If you can’t solve your problem using the following troubleshooting tips, contact your Databricks representative.
Verify the SSO version and URL
In your Databricks workspace, go to the SSO tab of the admin settings page.
Verify the SSO version, which is in parentheses next to Single Sign-On.
Verify the Databricks SAML URL. You provide this URL to the IdP. This URL changes if you upgrade your workspace to the E2 version of the Databricks platform or if your workspace is upgraded to SSO version 2.
Verify that the SAML response is signed
Follow these steps with SAML Tracer installed in your browser.
In an incognito window, open SAML Tracer by going to Tools > SAML Tracer.
Go to the Databricks workspace and attempt to log in using SSO.
In SAML Tracer, go to the Response tab.
If the response is signed, the
<saml2p:Response>element has a child
<ds:signature>element. If the response is not signed, configure your IdP to sign the SAML response. Follow the link for your IdP in Enable workspace-level single sign-on.
If the assertion is signed, the
<saml:Assertion>element, which is a child of the
<saml2p:Response>element, has a child
Verify the case sensitivity of the user email address
In Databricks, the user email address is case sensitive. Consider a user whose email address is
firstname.lastname@example.org in Databricks and
John.Doe@example.com in the IdP. Logging into Databricks will fail in one of the following ways:
If automatic user creation is enabled in Databricks, a new user is created and the user is logged in using those credentials instead of the existing one.

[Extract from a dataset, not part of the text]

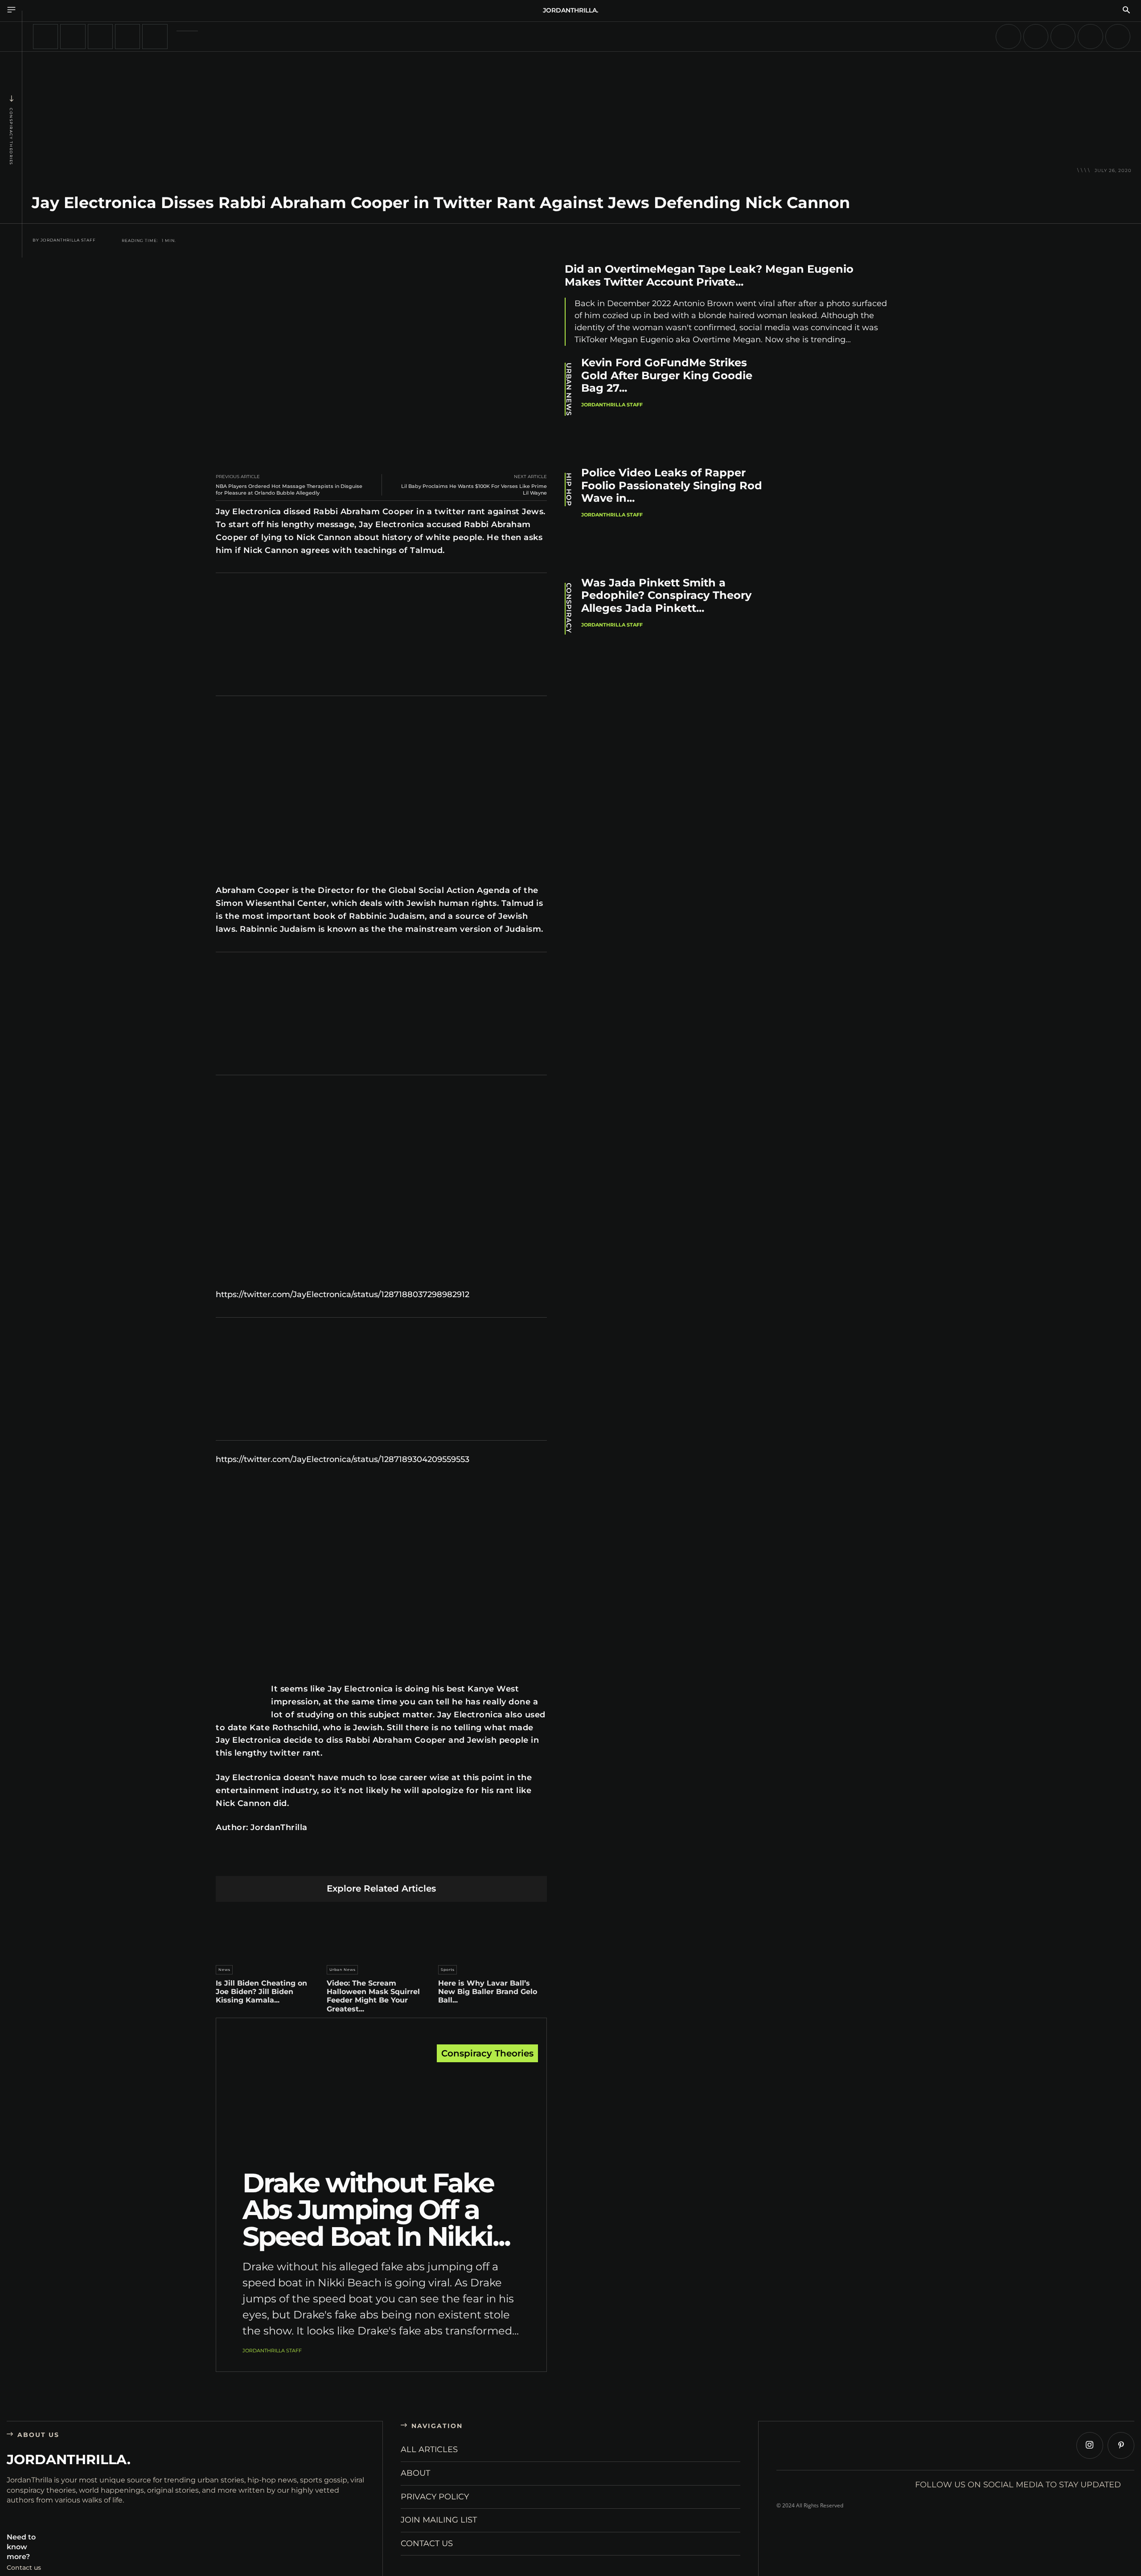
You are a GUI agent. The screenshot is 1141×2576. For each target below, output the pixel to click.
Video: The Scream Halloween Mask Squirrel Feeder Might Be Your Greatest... (373, 1996)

If automatic user creation is disabled, login fails with an error like
We encountered an error logging you in. Databricks support has been alerted and will begin looking into this issue right away.
To fix this problem, you can delete the existing user in Databricks. If automatic user creation is enabled, ask the user to log in again using SSO. Otherwise, recreate the user, making sure the email address exactly matches the record in the IdP. After the user exists in Databricks, you must unarchive and reassign any assets owned by the previous user to the new one.